# Turtle pic I thought I would share!!!



## AKSkirmish (Jun 24, 2005)

well I took this shot at my lfs yesterday and just thought I would share it with everyone-Let me know what you think please!!


----------



## Snake_Eyes (Jun 14, 2006)

Nice, it looks big.


----------



## AKSkirmish (Jun 24, 2005)

Thanks-Probably close to being 6 to 7 inches long(shell length)







Not sure if thats big or not!!!!He was just chillen at the lfs!!!!Just thought I would grab a quick pic!!!!


----------



## CrocKeeper (Dec 26, 2003)

It is a nice sized adult female red-ear.....great turtles....I loved how her eye looks in that pic AK..


----------



## AKSkirmish (Jun 24, 2005)

CrocKeeper said:


> It is a nice sized adult female red-ear.....great turtles....I loved how her eye looks in that pic AK..


Yeah they were a beautiful green-the pics really do them no justice!!!!Thanks for the kind words Crock!!!


----------



## TimmyTeam (Jun 20, 2003)

how can you tell between male and female croc? I heard something about males having longer claws and tail once.


----------



## Neon22 (Oct 11, 2006)

Nice I got my sisters turtle (a baby) in with my 2 clawed frogs. They are in a 10 gal tank. They all love it. I have only fed the forgs feeders ever cents i got them. Now all three eat small feeder goldfish.

It is cool when you can see the fish moving inside the frogs.
They rock as pets!!!


----------



## CrocKeeper (Dec 26, 2003)

TimmyTeam said:


> how can you tell between male and female croc? I heard something about males having longer claws and tail once.

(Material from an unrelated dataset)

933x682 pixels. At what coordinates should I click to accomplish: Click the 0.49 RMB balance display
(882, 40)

With this particular group the males have really long front claws...which while attempting to encourage a mate are used to show in her face while he swims backwards in front of her..and his tail is longer and the cloaca is located further out on the tail than it is on the female...many people mistakingly think that these turtles have a concave plastron like others..but the male and female have flat plastrons...

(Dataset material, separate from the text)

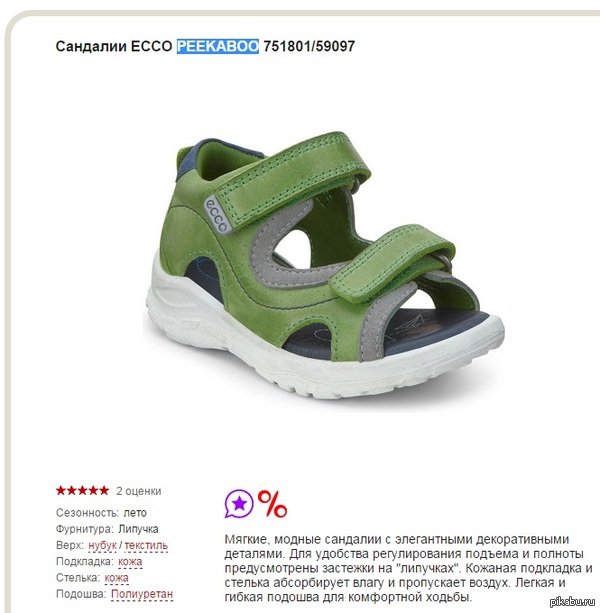Click the five red stars rating
The image size is (600, 613).
coord(82,491)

Find better food than goldfish neon22..I know this has been covered ad naseum..but it is ound ....get them on silversides taken off forceps, strips of beefheart, etc...crickets that have been gutloaded...and the red-ears while will eat a considerable amount of animal matter should be offered greens.boiled kale, spinach, etc....


----------



## DiscusMel (Jul 21, 2004)

Its very important to feed sliders alot of veg (lettuce), 
by the time they are 4in or so they should only be
getting meat once a week.Low fat turtle pellets
are great as then at least you know the turtle is
getting all the vitimans they need to grow healthily.

Great pic btw, looks like it a has a nice roll of fat
sticking out at the back lol


----------



## AKSkirmish (Jun 24, 2005)

Thanks for the kind words Discus!!!!


----------



## SERRAPYGO (Feb 4, 2003)

Nice shot AK.


----------



## DiPpY eGgS (Mar 6, 2005)

Nice slider!
I had mine in a 40g breeder, and it was almost too small for her.. I fed her fruit (no skin or seeds) some veges, anacharis, krill, worms, guppies.. turtle sticks.. a very wide range of food..

Her tank had a deep pool with good filtration, a dry place where she could bask, and walk around a bit, a flourescent lamp, and a heat lamp for turtles.

She got so big and aggressive.. Great turtle. I gave her to a guy with a 2,000g pond in his backyard, and keeps them inside for the winter. Her tank had to be cleaned every few days.. Turtles are VERY messy. They shed, are messy eaters, poop a lot, they just plain ole make a mess.. But they are sooo cute and fun to watch..


----------



## AKSkirmish (Jun 24, 2005)

Thanks for the kind words guys!!!!! unfortunately I do not have the patience to deal with one!!!!Let alone the space!!! But I must admit they are kinda cute in a way!!!


----------



## hieuey (Jun 9, 2006)

CrocKeeper said:


> It is a nice sized adult female red-ear.....great turtles....I loved how her eye looks in that pic AK..


That's a female???







Isn't that his ball under his belly?


----------



## DiscusMel (Jul 21, 2004)

Lol turtles don't have exposed balls :laugh:

The "penis" is internal and will come out
when its needed, when they are younger
males they like to "flash" alot.The turtle
penis has got to be the grossest looking
thing :nod:

The exposed flesh you are seeing is just fat.


----------